Da qualche anno i rilevatori di particelle presenti lungo il circolo polare artico registrano una crescita delle radiazioni cosmiche che colpiscono il nostro pianeta. Le alte latitudini sono le migliori per registrare il fenomeno perché il campo magnetico terrestre convoglia verso il Polo Nord la radiazione cosmica. Tuttavia i Poli della Terra non sono l’unico posto dove i raggi cosmici si stanno intensificando. Una serie di palloni sonda lanciati per una simile verifica dalla California, hanno registrato un aumento anche a quella latitudine. Per avvicinare il più possibile la gente comune alla scienza qualche anno fa è stato inaugurato presso la stazione Toledo della metropolitana di Napoli (linea M1 – a ben 40 metri di profondità) un rivelatore di raggi cosmici, visibile al pubblico, realizzato dai Laboratori Nazionali del Gran Sasso dell’INFN. Quando una particella ad alta energia colpisce i sensori di questo strumento i led di segnalazione si attivano rilevando il fenomeno. Particelle estremamente energetiche sono meno frequenti di particelle meno energetiche, ad esempio protoni con energia di 1018 eV sono piuttosto rari e hanno una frequenza di 1 per km2 all'anno, mentre i protoni più frequenti trasportano energie intorno a 1012 eV e si presentano circa ogni secondo per m2. Facciamo notare che energie così alte non possono essere raggiunte dagli attuali acceleratori di particelle sulla terra, quindi nel cosmo sono presenti acceleratori naturali molto più potenti.

Cosa ci dicono i muoni

Spesso si studiano i muoni perché la loro presenza è una evidente causa di particelle più pesanti provenienti dallo spazio; i muoni sono le uniche particelle che raggiungono il terreno (quindi rilevabili) e sono importanti anche per la relazione che hanno con i neutrini. I muoni hanno massa circa 200 volte maggiore dell’elettrone, sono altamente energetici e penetranti, ma essendo carichi, interagiscono solo debolmente e sono influenzabili dai campi elettrici e magnetici. I muoni sono particelle di seconda generazione perciò instabili, ovvero hanno una vita breve e si trasformano in un elettrone e due neutrini, un anti-neutrino elettronico ed un neutrino μ, per questo i muoni sono importanti anche per lo studio dei neutrini. Viaggiano a una velocità prossima a quella della luce; data la loro brevissima vita, sarebbero in grado di percorrere pochi metri, per cui non dovrebbero mai arrivare sulla superficie terrestre, invece ne arrivano in gran quantità! Secondo i fisici relativistici è proprio la grande velocità a dilatare il tempo della esistenza dei muoni e a consentir loro di percorrere distanze molto maggiori di quelle che la breve vita consentirebbe loro.
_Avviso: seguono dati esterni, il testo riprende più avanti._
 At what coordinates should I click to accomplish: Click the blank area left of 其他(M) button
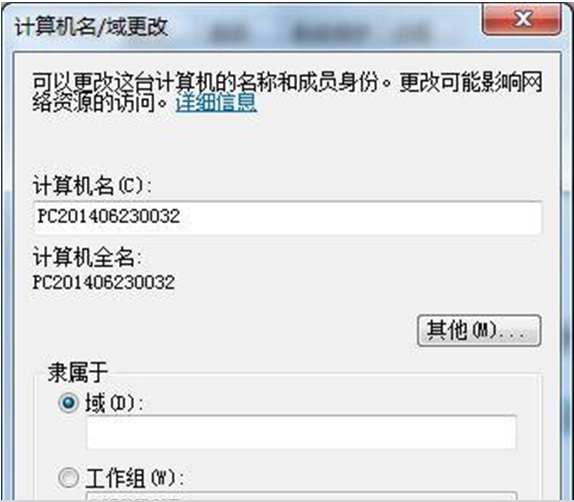pos(225,330)
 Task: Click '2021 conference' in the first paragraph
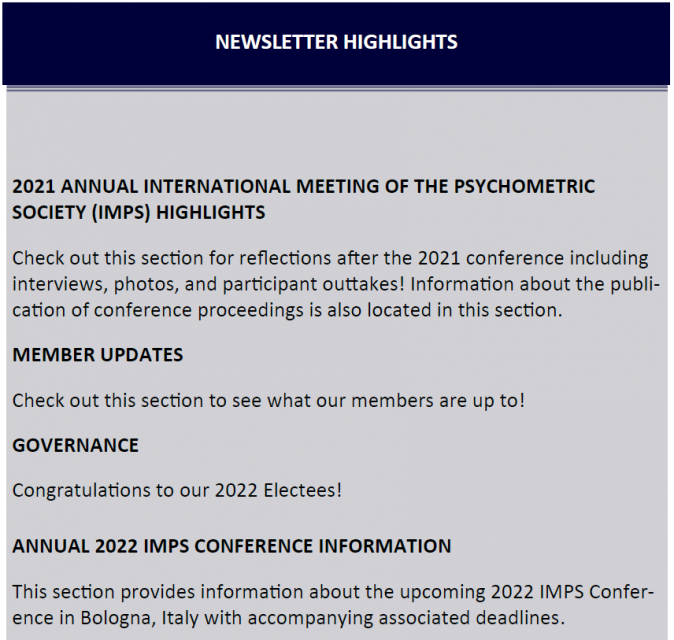490,258
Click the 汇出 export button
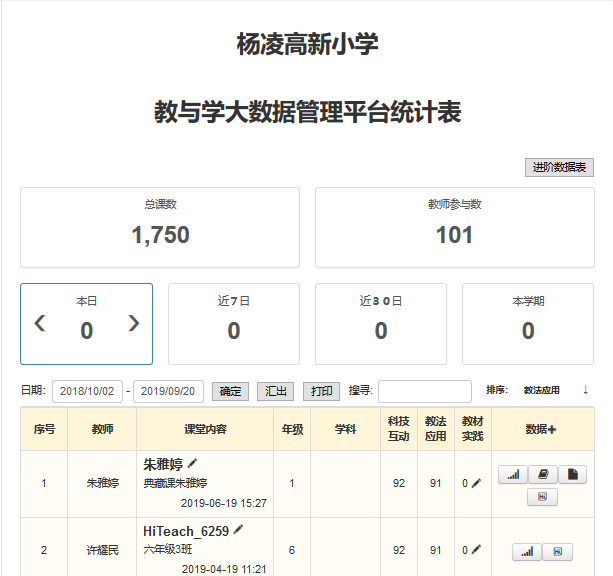Viewport: 613px width, 576px height. point(275,391)
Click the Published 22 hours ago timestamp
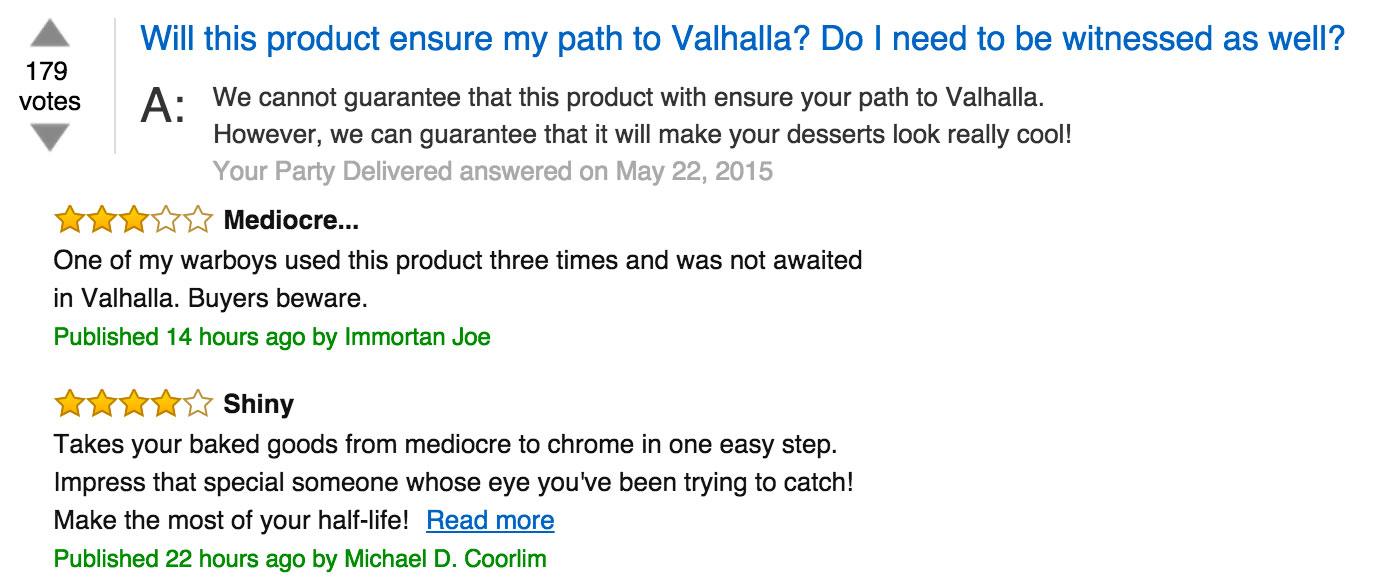The height and width of the screenshot is (582, 1376). 179,558
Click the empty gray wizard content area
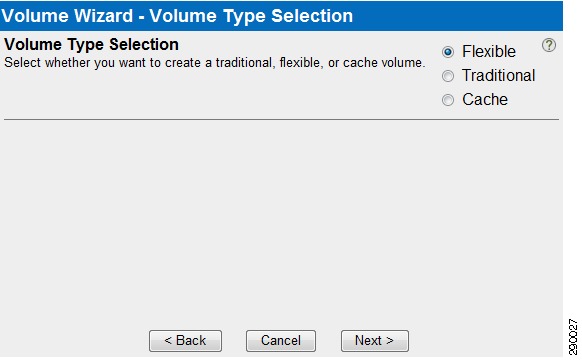Screen dimensions: 582x364 pyautogui.click(x=281, y=223)
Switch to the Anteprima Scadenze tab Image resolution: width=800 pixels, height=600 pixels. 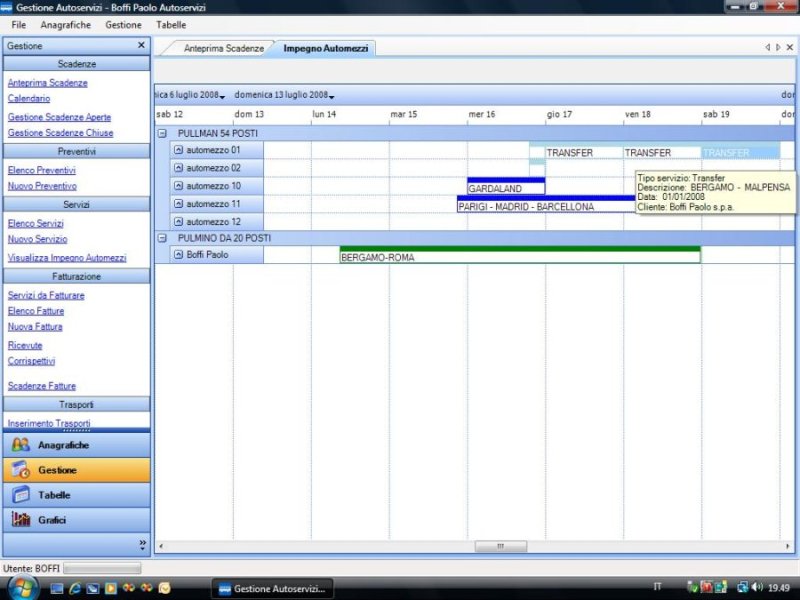tap(224, 48)
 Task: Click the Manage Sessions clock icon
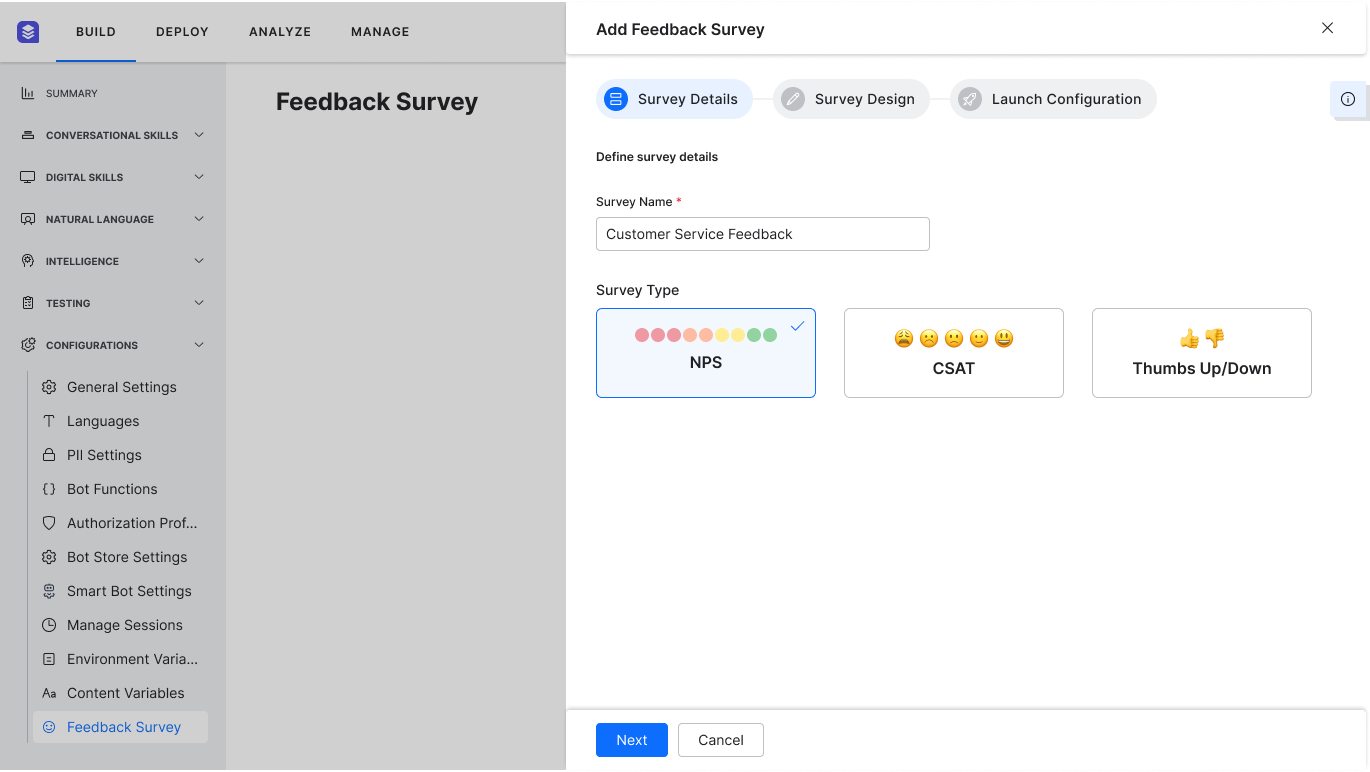point(49,625)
Raggi cosmici: come ci influenzano?

I raggi cosmici interagiscono con la materia e quindi anche con il nostro corpo; sulla Terra possono avere importanti conseguenze, fino ad influenzare la struttura delle nuvole. Alcuni esperimenti, infatti, hanno dimostrato che l’interazione tra raggi cosmici e le nuvole producono “semi” di aggregazione delle gocce e questo fa variare l’andamento naturale delle nuvole e può scatenare la formazione di violentissimi fulmini. Ma quel che è peggio è il fatto che possono diventare pericolosi per coloro che volano su aerei ad alta quota su rotte polari, perché le dosi di radiazioni che raccolgono possono diventare pericolose per la salute.
Un ulteriore rischio derivante dalla presenza di raggi cosmici è legato alla vulnerabilità dei circuiti elettronici a queste particelle, che può essere quantificato usando come unità di misura il ”fit”: failure in time. Un singolo fit corrisponde a un errore per transistor su un miliardo di ore di calcolo. Può sembrare poco, ma il problema diventa statisticamente significativo, considerando che la maggior parte dei componenti elettronici ha un failure rate dell’ordine delle centinaia, se non migliaia, di fit. Le società che producono semiconduttori sono molto preoccupate per questo problema in aumento continuo, soprattutto al diminuire delle dimensioni dei transistor nei chip dei computer e al crescere della potenza e della capacità dei sistemi digitali.